**WORK REQUEST:**
Emit the entire listing verbatim.

**EXERCISE DATA:**
---*---
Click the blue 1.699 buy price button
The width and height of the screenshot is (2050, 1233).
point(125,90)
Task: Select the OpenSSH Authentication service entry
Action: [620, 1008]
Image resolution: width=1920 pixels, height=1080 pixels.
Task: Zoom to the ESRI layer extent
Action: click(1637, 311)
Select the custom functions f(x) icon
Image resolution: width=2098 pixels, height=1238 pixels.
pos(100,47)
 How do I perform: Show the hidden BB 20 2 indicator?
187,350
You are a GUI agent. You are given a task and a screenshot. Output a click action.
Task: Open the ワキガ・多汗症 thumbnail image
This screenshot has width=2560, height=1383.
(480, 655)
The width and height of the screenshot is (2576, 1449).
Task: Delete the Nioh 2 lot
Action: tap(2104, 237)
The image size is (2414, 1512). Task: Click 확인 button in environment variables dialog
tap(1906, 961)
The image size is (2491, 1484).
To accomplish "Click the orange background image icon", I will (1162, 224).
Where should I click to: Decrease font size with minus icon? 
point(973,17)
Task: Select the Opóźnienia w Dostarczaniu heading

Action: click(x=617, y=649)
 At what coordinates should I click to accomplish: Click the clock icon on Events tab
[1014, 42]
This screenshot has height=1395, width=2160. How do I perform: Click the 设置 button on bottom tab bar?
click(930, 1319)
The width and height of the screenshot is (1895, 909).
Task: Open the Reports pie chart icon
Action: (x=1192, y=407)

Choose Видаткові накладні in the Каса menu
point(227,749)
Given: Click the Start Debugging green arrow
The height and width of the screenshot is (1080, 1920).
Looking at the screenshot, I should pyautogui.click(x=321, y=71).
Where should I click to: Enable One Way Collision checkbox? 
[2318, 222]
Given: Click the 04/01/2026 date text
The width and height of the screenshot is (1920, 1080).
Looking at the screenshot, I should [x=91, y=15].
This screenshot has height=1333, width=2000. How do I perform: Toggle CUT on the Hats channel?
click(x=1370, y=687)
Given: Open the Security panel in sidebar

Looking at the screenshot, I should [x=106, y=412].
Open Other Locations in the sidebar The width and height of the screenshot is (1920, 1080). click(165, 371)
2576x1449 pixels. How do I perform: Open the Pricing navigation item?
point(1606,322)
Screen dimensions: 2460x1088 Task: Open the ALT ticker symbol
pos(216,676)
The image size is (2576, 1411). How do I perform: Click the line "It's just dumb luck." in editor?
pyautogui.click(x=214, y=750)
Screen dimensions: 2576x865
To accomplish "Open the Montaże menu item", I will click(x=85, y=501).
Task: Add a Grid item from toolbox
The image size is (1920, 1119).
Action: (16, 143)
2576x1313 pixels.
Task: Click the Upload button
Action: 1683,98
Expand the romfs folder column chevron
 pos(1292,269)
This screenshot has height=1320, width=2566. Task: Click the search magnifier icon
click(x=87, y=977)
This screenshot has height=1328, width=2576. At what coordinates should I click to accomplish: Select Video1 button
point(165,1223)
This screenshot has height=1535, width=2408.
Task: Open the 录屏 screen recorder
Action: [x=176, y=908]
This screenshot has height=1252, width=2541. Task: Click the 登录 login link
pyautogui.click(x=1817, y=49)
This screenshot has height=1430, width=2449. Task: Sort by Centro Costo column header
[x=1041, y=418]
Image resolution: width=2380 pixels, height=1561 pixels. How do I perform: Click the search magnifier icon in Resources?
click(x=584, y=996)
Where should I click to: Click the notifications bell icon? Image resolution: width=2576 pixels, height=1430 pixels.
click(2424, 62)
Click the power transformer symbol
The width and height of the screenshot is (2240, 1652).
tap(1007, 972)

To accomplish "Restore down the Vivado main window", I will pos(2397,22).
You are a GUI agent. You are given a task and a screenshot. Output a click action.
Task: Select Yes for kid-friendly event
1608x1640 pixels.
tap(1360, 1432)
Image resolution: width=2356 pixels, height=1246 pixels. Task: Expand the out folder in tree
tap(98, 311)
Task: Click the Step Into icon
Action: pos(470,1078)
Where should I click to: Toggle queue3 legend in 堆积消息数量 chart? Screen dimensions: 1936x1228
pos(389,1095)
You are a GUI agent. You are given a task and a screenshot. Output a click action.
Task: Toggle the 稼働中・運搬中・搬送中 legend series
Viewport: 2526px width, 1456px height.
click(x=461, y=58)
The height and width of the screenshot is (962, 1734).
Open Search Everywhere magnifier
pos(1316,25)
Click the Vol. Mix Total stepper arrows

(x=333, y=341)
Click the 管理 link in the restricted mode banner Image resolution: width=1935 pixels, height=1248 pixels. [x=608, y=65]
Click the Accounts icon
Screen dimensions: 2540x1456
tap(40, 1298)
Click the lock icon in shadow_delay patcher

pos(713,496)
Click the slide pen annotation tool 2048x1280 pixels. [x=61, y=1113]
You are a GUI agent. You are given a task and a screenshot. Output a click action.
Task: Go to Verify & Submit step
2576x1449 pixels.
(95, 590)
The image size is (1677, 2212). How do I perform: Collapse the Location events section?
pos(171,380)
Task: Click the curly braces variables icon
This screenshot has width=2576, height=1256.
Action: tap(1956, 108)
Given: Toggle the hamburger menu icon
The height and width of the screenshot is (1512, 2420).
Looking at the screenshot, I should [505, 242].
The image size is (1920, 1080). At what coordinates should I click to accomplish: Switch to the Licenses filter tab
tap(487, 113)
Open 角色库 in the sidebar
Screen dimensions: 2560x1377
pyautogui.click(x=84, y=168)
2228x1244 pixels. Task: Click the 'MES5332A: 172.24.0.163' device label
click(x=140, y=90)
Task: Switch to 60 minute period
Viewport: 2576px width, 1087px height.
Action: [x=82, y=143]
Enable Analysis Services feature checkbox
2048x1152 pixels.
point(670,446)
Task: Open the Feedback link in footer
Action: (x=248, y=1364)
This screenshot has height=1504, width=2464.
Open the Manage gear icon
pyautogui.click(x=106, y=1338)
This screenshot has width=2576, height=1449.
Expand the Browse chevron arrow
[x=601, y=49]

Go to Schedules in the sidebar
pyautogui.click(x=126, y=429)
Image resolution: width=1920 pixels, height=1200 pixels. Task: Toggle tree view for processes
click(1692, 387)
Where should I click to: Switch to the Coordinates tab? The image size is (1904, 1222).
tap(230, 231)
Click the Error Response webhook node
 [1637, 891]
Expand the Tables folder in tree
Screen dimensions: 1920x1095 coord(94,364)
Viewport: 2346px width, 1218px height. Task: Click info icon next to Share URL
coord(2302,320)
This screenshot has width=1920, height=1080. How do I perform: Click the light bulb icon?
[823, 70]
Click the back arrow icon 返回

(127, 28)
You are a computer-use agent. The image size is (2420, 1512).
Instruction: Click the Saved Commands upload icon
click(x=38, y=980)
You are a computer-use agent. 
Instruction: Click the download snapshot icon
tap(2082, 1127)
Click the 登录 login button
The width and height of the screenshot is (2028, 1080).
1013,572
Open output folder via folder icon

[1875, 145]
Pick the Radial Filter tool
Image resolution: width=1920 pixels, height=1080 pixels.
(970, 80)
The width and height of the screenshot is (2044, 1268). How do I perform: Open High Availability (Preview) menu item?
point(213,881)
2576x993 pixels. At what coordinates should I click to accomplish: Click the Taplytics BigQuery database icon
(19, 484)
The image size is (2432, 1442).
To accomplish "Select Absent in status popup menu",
---*---
**RESPONSE TO THE EXERCISE:**
Click the blue 1.699 buy price button
The width and height of the screenshot is (2050, 1233).
point(125,90)
Task: Select the OpenSSH Authentication service entry
Action: [620, 1008]
Image resolution: width=1920 pixels, height=1080 pixels.
Task: Zoom to the ESRI layer extent
Action: click(1637, 311)
Select the custom functions f(x) icon
Image resolution: width=2098 pixels, height=1238 pixels.
pos(100,47)
 How do I perform: Show the hidden BB 20 2 indicator?
187,350
You are a GUI agent. You are given a task and a screenshot. Output a click action.
Task: Open the ワキガ・多汗症 thumbnail image
This screenshot has width=2560, height=1383.
(480, 655)
The width and height of the screenshot is (2576, 1449).
Task: Delete the Nioh 2 lot
Action: tap(2104, 237)
The image size is (2414, 1512). Task: Click 확인 button in environment variables dialog
tap(1906, 961)
The image size is (2491, 1484).
To accomplish "Click the orange background image icon", I will (1162, 224).
Where should I click to: Decrease font size with minus icon? 
point(973,17)
Task: Select the Opóźnienia w Dostarczaniu heading

Action: click(x=617, y=649)
 At what coordinates should I click to accomplish: Click the clock icon on Events tab
[1014, 42]
This screenshot has height=1395, width=2160. How do I perform: Click the 设置 button on bottom tab bar?
click(930, 1319)
The width and height of the screenshot is (1895, 909).
Task: Open the Reports pie chart icon
Action: (x=1192, y=407)

Choose Видаткові накладні in the Каса menu
point(227,749)
Given: Click the Start Debugging green arrow
The height and width of the screenshot is (1080, 1920).
Looking at the screenshot, I should pyautogui.click(x=321, y=71).
Where should I click to: Enable One Way Collision checkbox? 
[2318, 222]
Given: Click the 04/01/2026 date text
The width and height of the screenshot is (1920, 1080).
Looking at the screenshot, I should [x=91, y=15].
This screenshot has height=1333, width=2000. How do I perform: Toggle CUT on the Hats channel?
click(x=1370, y=687)
Given: Open the Security panel in sidebar

Looking at the screenshot, I should [x=106, y=412].
Open Other Locations in the sidebar The width and height of the screenshot is (1920, 1080). click(165, 371)
2576x1449 pixels. How do I perform: Open the Pricing navigation item?
point(1606,322)
Screen dimensions: 2460x1088 Task: Open the ALT ticker symbol
pos(216,676)
The image size is (2576, 1411). How do I perform: Click the line "It's just dumb luck." in editor?
pyautogui.click(x=214, y=750)
Screen dimensions: 2576x865
To accomplish "Open the Montaże menu item", I will click(x=85, y=501).
Task: Add a Grid item from toolbox
The image size is (1920, 1119).
Action: (16, 143)
2576x1313 pixels.
Task: Click the Upload button
Action: 1683,98
Expand the romfs folder column chevron
 pos(1292,269)
This screenshot has height=1320, width=2566. Task: Click the search magnifier icon
click(x=87, y=977)
This screenshot has height=1328, width=2576. At what coordinates should I click to accomplish: Select Video1 button
point(165,1223)
This screenshot has height=1535, width=2408.
Task: Open the 录屏 screen recorder
Action: [x=176, y=908]
This screenshot has height=1252, width=2541. Task: Click the 登录 login link
pyautogui.click(x=1817, y=49)
This screenshot has height=1430, width=2449. Task: Sort by Centro Costo column header
[x=1041, y=418]
Image resolution: width=2380 pixels, height=1561 pixels. How do I perform: Click the search magnifier icon in Resources?
click(x=584, y=996)
Where should I click to: Click the notifications bell icon? Image resolution: width=2576 pixels, height=1430 pixels.
click(2424, 62)
Click the power transformer symbol
The width and height of the screenshot is (2240, 1652).
tap(1007, 972)

To accomplish "Restore down the Vivado main window", I will pos(2397,22).
You are a GUI agent. You are given a task and a screenshot. Output a click action.
Task: Select Yes for kid-friendly event
1608x1640 pixels.
tap(1360, 1432)
Image resolution: width=2356 pixels, height=1246 pixels. Task: Expand the out folder in tree
tap(98, 311)
Task: Click the Step Into icon
Action: pos(470,1078)
Where should I click to: Toggle queue3 legend in 堆积消息数量 chart? Screen dimensions: 1936x1228
pos(389,1095)
You are a GUI agent. You are given a task and a screenshot. Output a click action.
Task: Toggle the 稼働中・運搬中・搬送中 legend series
Viewport: 2526px width, 1456px height.
click(x=461, y=58)
The height and width of the screenshot is (962, 1734).
Open Search Everywhere magnifier
pos(1316,25)
Click the Vol. Mix Total stepper arrows

(x=333, y=341)
Click the 管理 link in the restricted mode banner Image resolution: width=1935 pixels, height=1248 pixels. [x=608, y=65]
Click the Accounts icon
Screen dimensions: 2540x1456
tap(40, 1298)
Click the lock icon in shadow_delay patcher

pos(713,496)
Click the slide pen annotation tool 2048x1280 pixels. [x=61, y=1113]
You are a GUI agent. You are given a task and a screenshot. Output a click action.
Task: Go to Verify & Submit step
2576x1449 pixels.
(95, 590)
The image size is (1677, 2212). How do I perform: Collapse the Location events section?
pos(171,380)
Task: Click the curly braces variables icon
This screenshot has width=2576, height=1256.
Action: tap(1956, 108)
Given: Toggle the hamburger menu icon
The height and width of the screenshot is (1512, 2420).
Looking at the screenshot, I should [505, 242].
The image size is (1920, 1080). At what coordinates should I click to accomplish: Switch to the Licenses filter tab
tap(487, 113)
Open 角色库 in the sidebar
Screen dimensions: 2560x1377
pyautogui.click(x=84, y=168)
2228x1244 pixels. Task: Click the 'MES5332A: 172.24.0.163' device label
click(x=140, y=90)
Task: Switch to 60 minute period
Viewport: 2576px width, 1087px height.
Action: [x=82, y=143]
Enable Analysis Services feature checkbox
2048x1152 pixels.
point(670,446)
Task: Open the Feedback link in footer
Action: (x=248, y=1364)
This screenshot has height=1504, width=2464.
Open the Manage gear icon
pyautogui.click(x=106, y=1338)
This screenshot has width=2576, height=1449.
Expand the Browse chevron arrow
[x=601, y=49]

Go to Schedules in the sidebar
pyautogui.click(x=126, y=429)
Image resolution: width=1920 pixels, height=1200 pixels. Task: Toggle tree view for processes
click(1692, 387)
Where should I click to: Switch to the Coordinates tab? The image size is (1904, 1222).
tap(230, 231)
Click the Error Response webhook node
 [1637, 891]
Expand the Tables folder in tree
Screen dimensions: 1920x1095 coord(94,364)
Viewport: 2346px width, 1218px height. Task: Click info icon next to Share URL
coord(2302,320)
This screenshot has width=1920, height=1080. How do I perform: Click the light bulb icon?
[823, 70]
Click the back arrow icon 返回

(127, 28)
You are a computer-use agent. The image size is (2420, 1512).
Instruction: Click the Saved Commands upload icon
click(x=38, y=980)
You are a computer-use agent. 
Instruction: Click the download snapshot icon
tap(2082, 1127)
Click the 登录 login button
The width and height of the screenshot is (2028, 1080).
1013,572
Open output folder via folder icon

[1875, 145]
Pick the Radial Filter tool
Image resolution: width=1920 pixels, height=1080 pixels.
(970, 80)
The width and height of the screenshot is (2044, 1268). How do I perform: Open High Availability (Preview) menu item?
point(213,881)
2576x993 pixels. At what coordinates should I click to accomplish: Click the Taplytics BigQuery database icon
(19, 484)
The image size is (2432, 1442).
To accomplish "Select Absent in status popup menu",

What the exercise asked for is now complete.